Ha poi aggiunto: “Va fatta chiarezza: ad oggi non è mai stato nemmeno ipotizzato su nessun tavolo che l'ospedale di San Giovanni Bianco possa chiudere. Allo stesso tempo dobbiamo pretendere di avere una struttura che sia in grado di erogare i servizi di un ospedale di base. Lo abbiamo chiesto con forza all'unanimità negli innumerevoli appelli e delibere votati da tutti i sindaci. In un momento in cui si sta riscrivendo la legge sanitaria regionale, dobbiamo cogliere l'occasione per inserire vincoli e paletti che obblighino le aziende ospedaliere a garantire i servizi necessari ai cittadini di tutti i territori, anche quelli periferici come il nostro”.

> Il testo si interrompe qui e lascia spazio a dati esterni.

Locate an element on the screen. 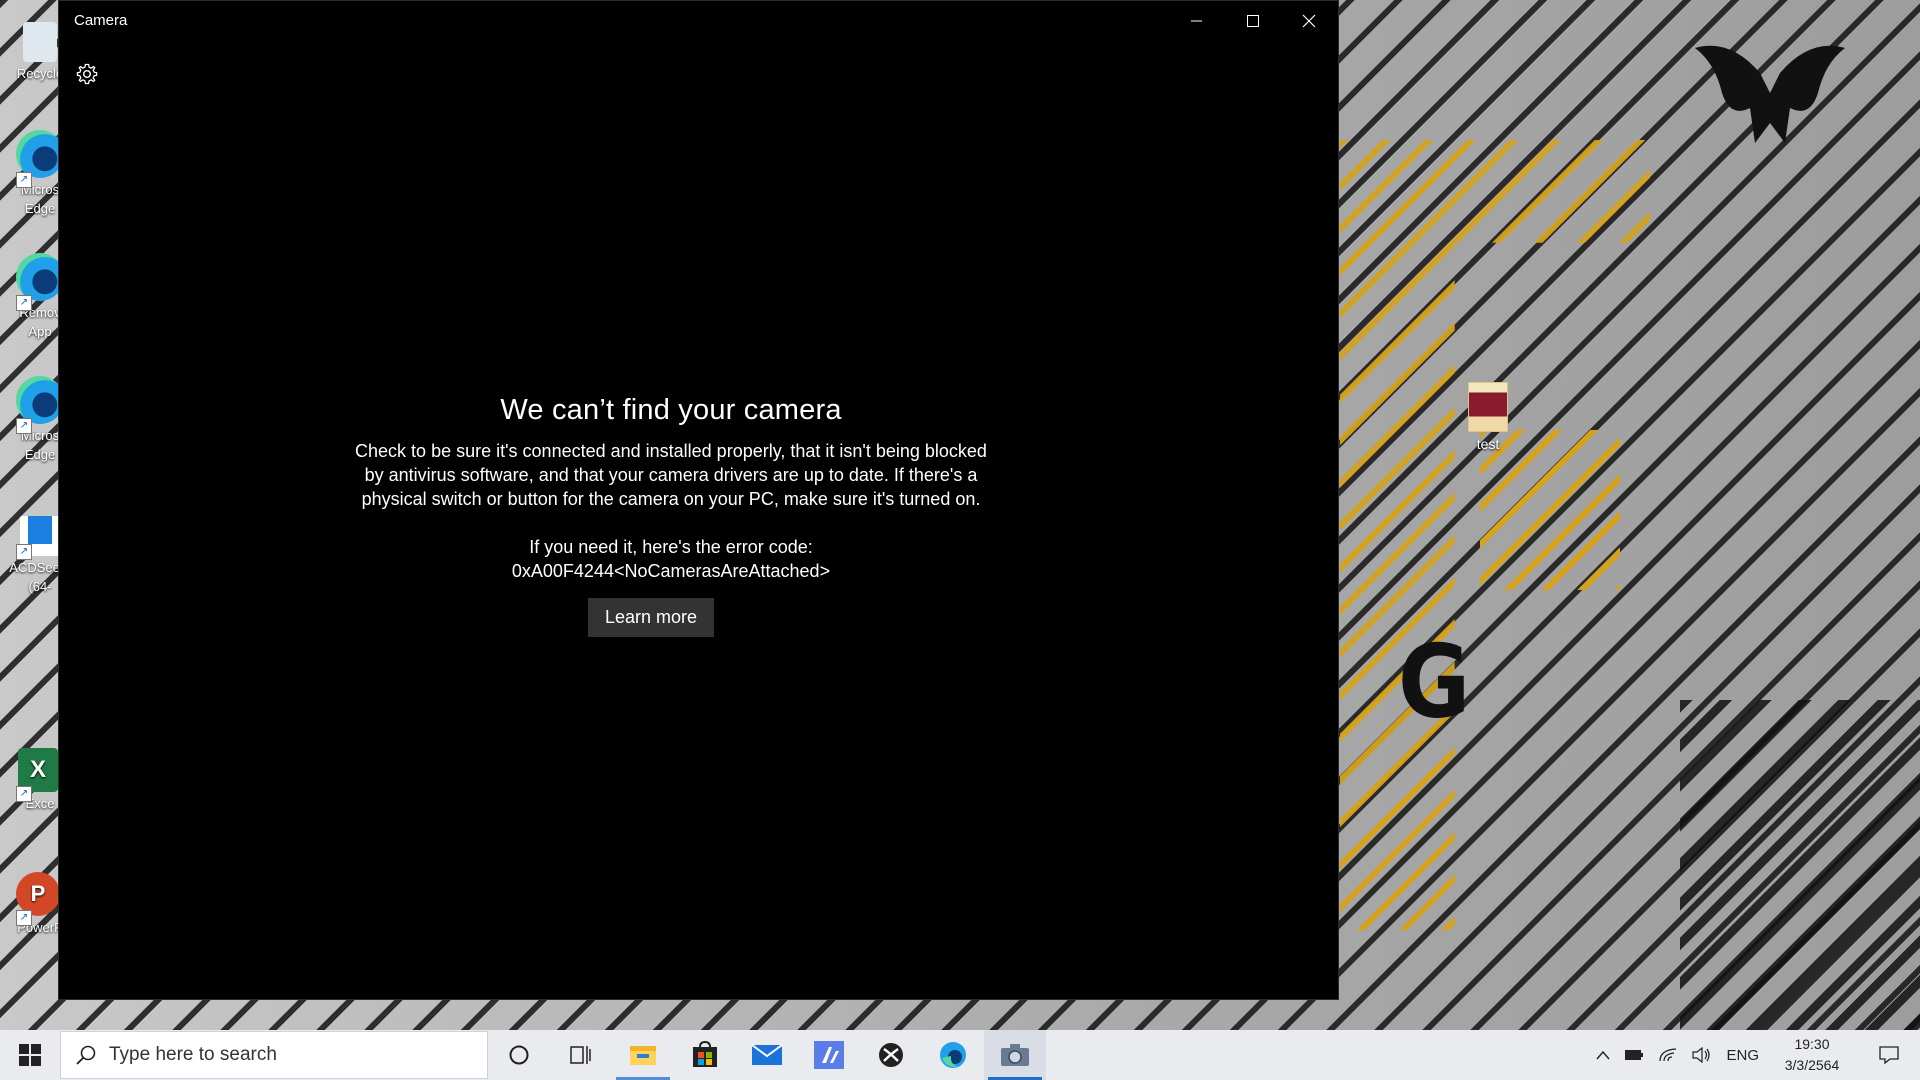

A nome dei trentasette sindaci ha preso infine la parola Jonathan Lobati, presidente della Comunità Montana Valle Brembana e primo cittadino di Lenna. “Chiaro che, se siamo ancora qui a cinque anni di distanza, le cose non sono andate come speravamo – ha concluso – Ed è chiaro che quanto successo poco fa (l'interruzione non autorizzata, ndr) sia la testimonianza di questa disillusione, tristezza e rammarico per il nostro ospedale, fondamentale per il territorio della nostra valle. Non chiediamo potenziamenti, chiediamo che quello che viene fatto in altri territori venga fatto anche in Valle Brembana, perché prima di essere numeri siamo de pazienti. Questa volta non ci fermeremo, continueremo, chiederemo a Regione, che qualche soldo l'ha messo negli anni, va detto, di mantenere le promesse fatte. Noi ci siamo e continueremo a batterci: questo vi dico a nome mio e dei sindaci qui presenti. Il territorio non ha colori politici, ha un solo colore: quello della difesa dell'Ospedale di San Giovanni Bianco”.

Mentre il corteo di persone – scoraggiato forse, ma tenace come solo i bergamaschi sanno essere – si disperdeva, qualcuno aveva già un'idea chiara sul futuro: “Se non basta San Giovanni Bianco – ha affermato un manifestante – allora andremo a Roma”.